Leading his crude army of Welshmen against armor-clad columns of English, Owain wins key victories over his enemies. After a harrowing encounter on the misty slopes of Cadair Idris, the English knight Harry Hotspur offers Owain a pact he cannot resist.
Peace, however, comes with a price. As tragedies mount, Owain questions whether he can find the strength within himself not only to challenge the most powerful monarch of his time, but to fulfill the prophecies and lead his people to freedom without destroying those around him.

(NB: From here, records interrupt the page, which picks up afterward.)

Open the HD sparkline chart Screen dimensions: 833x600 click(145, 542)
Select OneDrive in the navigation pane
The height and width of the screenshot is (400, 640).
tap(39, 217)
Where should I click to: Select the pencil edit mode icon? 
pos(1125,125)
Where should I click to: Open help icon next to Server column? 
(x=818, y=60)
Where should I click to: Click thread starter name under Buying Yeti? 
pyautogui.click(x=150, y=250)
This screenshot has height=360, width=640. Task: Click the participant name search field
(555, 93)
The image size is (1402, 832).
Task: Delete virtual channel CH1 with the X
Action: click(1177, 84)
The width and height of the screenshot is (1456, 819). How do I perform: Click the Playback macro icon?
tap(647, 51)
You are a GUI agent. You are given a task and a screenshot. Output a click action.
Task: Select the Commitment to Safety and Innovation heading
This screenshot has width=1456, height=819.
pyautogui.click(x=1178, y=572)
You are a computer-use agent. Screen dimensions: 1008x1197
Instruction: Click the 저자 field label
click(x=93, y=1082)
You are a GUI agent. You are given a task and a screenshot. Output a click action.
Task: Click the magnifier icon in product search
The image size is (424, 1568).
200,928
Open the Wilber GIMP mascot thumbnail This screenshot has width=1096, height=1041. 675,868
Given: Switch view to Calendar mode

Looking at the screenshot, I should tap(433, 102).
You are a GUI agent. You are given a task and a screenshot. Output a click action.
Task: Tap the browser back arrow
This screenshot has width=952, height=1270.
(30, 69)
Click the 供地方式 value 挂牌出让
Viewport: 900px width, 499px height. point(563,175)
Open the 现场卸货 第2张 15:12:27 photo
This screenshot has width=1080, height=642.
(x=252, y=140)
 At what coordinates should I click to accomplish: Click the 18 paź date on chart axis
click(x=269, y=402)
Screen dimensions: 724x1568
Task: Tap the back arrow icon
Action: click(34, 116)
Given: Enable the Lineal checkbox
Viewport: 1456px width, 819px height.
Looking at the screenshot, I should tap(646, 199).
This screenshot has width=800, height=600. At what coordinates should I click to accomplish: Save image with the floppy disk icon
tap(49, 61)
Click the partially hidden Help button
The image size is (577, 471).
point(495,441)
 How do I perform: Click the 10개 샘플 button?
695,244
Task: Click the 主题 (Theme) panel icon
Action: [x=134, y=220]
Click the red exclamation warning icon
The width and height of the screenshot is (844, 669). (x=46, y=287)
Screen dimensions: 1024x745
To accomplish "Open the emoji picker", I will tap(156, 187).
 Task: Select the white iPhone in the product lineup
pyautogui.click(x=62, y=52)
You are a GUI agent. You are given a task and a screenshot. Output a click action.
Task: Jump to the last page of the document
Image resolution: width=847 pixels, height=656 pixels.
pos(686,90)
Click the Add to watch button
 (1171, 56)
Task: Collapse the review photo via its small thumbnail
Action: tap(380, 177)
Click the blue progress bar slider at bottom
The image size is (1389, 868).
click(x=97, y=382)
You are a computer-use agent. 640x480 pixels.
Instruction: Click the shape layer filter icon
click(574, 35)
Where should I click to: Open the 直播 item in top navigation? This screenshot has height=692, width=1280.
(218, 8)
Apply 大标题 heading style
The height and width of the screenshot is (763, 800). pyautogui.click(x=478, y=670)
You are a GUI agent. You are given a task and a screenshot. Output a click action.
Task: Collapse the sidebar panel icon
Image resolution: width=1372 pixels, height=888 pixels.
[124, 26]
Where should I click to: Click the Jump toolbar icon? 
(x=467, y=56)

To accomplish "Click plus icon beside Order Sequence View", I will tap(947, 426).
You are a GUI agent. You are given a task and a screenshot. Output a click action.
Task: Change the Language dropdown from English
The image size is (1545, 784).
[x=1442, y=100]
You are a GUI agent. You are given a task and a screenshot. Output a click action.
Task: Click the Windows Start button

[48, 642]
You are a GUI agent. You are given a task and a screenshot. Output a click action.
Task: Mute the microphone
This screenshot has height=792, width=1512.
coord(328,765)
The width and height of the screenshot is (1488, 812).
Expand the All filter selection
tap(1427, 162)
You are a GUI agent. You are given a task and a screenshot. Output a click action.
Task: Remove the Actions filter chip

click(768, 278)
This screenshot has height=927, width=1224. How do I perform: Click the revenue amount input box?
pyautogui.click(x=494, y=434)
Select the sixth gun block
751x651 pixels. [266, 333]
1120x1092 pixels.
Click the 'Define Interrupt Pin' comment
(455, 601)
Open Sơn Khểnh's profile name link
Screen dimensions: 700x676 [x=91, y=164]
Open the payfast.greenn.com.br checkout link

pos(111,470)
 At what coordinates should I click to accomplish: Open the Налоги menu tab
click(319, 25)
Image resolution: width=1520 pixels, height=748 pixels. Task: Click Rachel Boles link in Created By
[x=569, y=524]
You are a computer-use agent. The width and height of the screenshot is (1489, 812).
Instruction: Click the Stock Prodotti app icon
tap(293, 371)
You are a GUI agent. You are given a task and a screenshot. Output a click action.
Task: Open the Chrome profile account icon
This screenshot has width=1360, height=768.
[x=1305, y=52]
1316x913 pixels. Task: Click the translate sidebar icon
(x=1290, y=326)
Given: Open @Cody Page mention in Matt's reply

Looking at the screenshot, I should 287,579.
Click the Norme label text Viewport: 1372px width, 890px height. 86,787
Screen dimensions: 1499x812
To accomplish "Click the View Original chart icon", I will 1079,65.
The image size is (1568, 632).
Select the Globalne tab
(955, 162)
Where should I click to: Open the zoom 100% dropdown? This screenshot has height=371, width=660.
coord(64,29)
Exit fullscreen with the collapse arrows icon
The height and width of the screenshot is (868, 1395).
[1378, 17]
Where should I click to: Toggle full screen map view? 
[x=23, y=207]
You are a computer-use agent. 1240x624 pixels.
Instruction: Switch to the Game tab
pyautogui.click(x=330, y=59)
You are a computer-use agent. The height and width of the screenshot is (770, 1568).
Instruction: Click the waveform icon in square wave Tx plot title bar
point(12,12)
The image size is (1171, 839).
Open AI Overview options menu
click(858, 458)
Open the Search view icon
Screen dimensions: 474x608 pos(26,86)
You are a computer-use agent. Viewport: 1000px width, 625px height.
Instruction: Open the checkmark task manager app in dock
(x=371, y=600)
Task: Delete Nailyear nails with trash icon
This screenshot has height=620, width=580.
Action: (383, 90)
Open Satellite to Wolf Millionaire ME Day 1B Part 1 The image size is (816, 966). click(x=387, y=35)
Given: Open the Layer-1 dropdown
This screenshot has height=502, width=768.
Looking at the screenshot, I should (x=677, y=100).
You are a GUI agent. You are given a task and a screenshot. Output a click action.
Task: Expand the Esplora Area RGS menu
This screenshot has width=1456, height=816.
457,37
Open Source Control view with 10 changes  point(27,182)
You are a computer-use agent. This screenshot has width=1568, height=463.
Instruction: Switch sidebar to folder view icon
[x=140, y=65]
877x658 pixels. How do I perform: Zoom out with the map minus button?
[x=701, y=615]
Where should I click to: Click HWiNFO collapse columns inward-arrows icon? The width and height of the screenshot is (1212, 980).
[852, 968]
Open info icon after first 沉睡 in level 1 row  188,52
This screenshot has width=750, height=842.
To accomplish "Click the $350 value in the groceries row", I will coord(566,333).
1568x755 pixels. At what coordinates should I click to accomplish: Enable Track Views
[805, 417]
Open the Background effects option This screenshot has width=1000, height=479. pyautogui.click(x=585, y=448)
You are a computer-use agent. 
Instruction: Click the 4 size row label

Lord Reginald de Grey of Ruthin leered at his discovery. Swarming around him was a full corps of fifteen huntsmen, lesser lords eager to impress. One rushed in and rammed a spear into the deer, although it was a task that need not have been done.
“Aha! My gratitude, good men, for bringing down my prize,” Grey proclaimed.
“Your prize?” Owain started forward. “These are my lands you’re on. And well you know it. You are beyond your bounds. Parliament has upheld my claims on Croesau.”
“Richard’s parliament.” Grey clucked his tongue in admonishment. “’Tis a hard task to wield influence from a dungeon.”
Owain’s arms were locked stiffly at his side, though they had the strength to heave the dripping, dog-shredded carcass at Grey’s head. “Take it. Take the hide and the meat and the bloody set of antlers. But don’t come back. This land is not yours.”
“I’ll come as often as I please. These are my lands now, everything you see. The Welsh sympathizer is not long to wear the crown and Bolingbroke owes me a good turn.” One hand upon his hip, he flexed the gloved fingers of his other hand and nodded with satisfaction. “This hunting ground will do, littered though it is with Welsh beggars. Incidentally, I took liberty to evict some troublesome peasants of yours in the next valley.”
Owain sprang forward. “You have no right!”
“Yes, yes... hmmm. We shall see who has rights. Anyway, they were a little, shall we say, obstinate. A torched roof is very convincing. It has a tendency to make people into believers.”